Summer of Code Student Application Deadline Looms 33
chrisd writes "Hi everyone, just wanted to do one last shake of the old tree...the Summer of Code student application deadline is coming up on the 26th. We've got some great applications but I'd love to see more. We're accepting 800 students this year into the program and we have 131 open source organizations who'd love to see you apply. Anyone can talk about open source but you could be coding some with some of the best developmers out there. Apply today." Just a note: the 26th is an extension of the previous deadline. If you thought you wouldn't have time, you now have until next Monday. Get crackin'.
Where is the bleeding edge? (Score:1, Insightful)
I think that where we really need fresh ideas is in the field that has been in the experimental phase ever since computers were invented: artificial intelligence. It would be great to see Google's massive hardware resources applied to creating (or trying to create) stuff like an artificial consciousness.
Let the old guys do the incremental improvements, young programmers should spend one summer doing things no one has ever tried, or at least things they never heard about.
Re:Where is the bleeding edge? (Score:4, Insightful)
Something open-ended and nebulous like artificial consciousness is better suited for... postgrad work. Which students are also very welcome to apply for. As soon as they graduate
Re:No Mythtv this year.... (Score:5, Insightful)
The problem with SoC is that the participants are like (inexperienced) contractors to the project. All other devs on the projects are (usually) non-paid spare-time developer.

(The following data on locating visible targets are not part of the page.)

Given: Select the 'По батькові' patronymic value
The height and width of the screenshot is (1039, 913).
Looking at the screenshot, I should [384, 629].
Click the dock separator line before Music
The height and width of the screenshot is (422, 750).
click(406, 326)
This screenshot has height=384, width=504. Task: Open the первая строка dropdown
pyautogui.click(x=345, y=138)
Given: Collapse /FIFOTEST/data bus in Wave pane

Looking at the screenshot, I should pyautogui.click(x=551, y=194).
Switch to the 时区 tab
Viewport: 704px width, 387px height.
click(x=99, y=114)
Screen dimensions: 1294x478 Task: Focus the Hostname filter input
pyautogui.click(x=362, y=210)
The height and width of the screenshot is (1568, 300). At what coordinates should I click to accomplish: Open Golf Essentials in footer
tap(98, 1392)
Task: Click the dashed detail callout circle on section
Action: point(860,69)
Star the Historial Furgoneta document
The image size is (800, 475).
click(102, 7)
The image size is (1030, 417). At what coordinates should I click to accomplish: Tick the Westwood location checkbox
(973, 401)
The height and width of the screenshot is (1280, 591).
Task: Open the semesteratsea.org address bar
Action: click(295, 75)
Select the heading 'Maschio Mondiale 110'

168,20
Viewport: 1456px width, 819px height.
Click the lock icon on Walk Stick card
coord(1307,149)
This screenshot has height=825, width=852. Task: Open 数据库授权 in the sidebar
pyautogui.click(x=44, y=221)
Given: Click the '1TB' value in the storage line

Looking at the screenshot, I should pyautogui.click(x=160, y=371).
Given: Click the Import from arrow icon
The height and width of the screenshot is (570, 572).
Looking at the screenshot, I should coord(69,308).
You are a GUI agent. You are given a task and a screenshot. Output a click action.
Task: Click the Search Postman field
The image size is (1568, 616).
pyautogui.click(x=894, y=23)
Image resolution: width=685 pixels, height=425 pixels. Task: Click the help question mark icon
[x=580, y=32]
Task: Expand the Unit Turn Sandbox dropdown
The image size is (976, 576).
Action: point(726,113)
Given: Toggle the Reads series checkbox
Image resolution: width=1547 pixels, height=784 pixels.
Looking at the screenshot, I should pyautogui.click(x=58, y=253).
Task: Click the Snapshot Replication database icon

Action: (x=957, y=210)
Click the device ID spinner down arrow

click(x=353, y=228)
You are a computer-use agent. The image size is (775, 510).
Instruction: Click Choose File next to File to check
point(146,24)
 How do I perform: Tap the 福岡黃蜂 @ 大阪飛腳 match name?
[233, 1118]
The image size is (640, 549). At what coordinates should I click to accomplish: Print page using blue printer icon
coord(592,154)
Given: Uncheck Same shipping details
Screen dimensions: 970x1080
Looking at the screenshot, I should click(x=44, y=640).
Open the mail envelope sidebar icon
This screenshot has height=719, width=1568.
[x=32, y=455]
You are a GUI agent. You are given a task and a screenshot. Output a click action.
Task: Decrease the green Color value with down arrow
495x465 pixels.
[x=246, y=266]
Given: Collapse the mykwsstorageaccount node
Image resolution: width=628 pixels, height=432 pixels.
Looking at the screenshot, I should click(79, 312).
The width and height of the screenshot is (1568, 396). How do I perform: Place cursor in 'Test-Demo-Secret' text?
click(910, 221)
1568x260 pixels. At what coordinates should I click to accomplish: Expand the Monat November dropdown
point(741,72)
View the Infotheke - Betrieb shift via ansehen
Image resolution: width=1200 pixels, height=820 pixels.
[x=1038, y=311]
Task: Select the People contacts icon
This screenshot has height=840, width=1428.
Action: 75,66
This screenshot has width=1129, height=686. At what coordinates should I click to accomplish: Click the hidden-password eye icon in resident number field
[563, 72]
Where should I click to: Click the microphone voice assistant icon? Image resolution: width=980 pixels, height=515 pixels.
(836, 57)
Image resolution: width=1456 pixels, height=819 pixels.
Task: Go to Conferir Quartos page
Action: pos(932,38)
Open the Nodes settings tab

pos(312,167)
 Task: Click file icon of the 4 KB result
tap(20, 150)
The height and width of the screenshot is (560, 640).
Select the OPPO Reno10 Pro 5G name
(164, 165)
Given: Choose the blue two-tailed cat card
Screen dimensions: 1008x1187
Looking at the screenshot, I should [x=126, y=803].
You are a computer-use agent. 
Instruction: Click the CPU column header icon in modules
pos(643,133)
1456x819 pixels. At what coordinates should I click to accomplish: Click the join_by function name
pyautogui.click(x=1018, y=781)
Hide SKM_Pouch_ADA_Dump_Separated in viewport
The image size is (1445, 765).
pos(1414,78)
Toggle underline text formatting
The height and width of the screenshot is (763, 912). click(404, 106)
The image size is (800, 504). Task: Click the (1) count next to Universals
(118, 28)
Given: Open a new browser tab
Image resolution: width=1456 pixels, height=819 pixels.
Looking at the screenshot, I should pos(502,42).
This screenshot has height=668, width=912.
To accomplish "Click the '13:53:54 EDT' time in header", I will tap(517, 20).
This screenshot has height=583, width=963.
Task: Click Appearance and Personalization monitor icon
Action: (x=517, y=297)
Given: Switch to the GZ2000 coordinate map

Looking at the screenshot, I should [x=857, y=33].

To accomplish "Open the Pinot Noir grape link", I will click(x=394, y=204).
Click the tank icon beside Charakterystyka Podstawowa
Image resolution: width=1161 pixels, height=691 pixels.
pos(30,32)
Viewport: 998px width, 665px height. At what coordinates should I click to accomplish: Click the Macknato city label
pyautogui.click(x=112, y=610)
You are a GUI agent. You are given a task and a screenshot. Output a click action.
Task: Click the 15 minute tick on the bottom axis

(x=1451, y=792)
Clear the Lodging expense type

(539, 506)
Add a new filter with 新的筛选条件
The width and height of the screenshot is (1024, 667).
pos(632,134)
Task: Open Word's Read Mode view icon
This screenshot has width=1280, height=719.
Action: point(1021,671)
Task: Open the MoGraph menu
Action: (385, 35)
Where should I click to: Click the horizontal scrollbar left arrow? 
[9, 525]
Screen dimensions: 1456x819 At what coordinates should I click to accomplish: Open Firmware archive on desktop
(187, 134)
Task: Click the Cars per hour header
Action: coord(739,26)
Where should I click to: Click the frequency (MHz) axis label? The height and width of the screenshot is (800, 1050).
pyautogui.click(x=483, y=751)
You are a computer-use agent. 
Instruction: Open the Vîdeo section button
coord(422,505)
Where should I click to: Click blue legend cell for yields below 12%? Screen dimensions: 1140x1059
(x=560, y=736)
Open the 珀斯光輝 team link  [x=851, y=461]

This means that the SoC students have to be treated differently, which some mentors didn't expect. Since they're inexperienced, they usually plan far more than they could ever achieve in the time frame, but some projects picked those first since they sounded best. They expected the students to complete their work after deadline, so they gave them a positive review, even though nothing was finished. Of course, nothing happend, since students are used to dropping everything after a course is done.
For example, take a look at the Haiku project's SoC ideas [haiku-os.org]. They didn't participate last year, so they haven't learnt that lesson yet. Most of these projects are like a large master's thesis, some even more! That's ridiculous, there's no way any SoC student would be able to do that in the given time frame.
When students try to work on a project that's far above their head, you can expect that they constantly talk to their mentors about how to do it.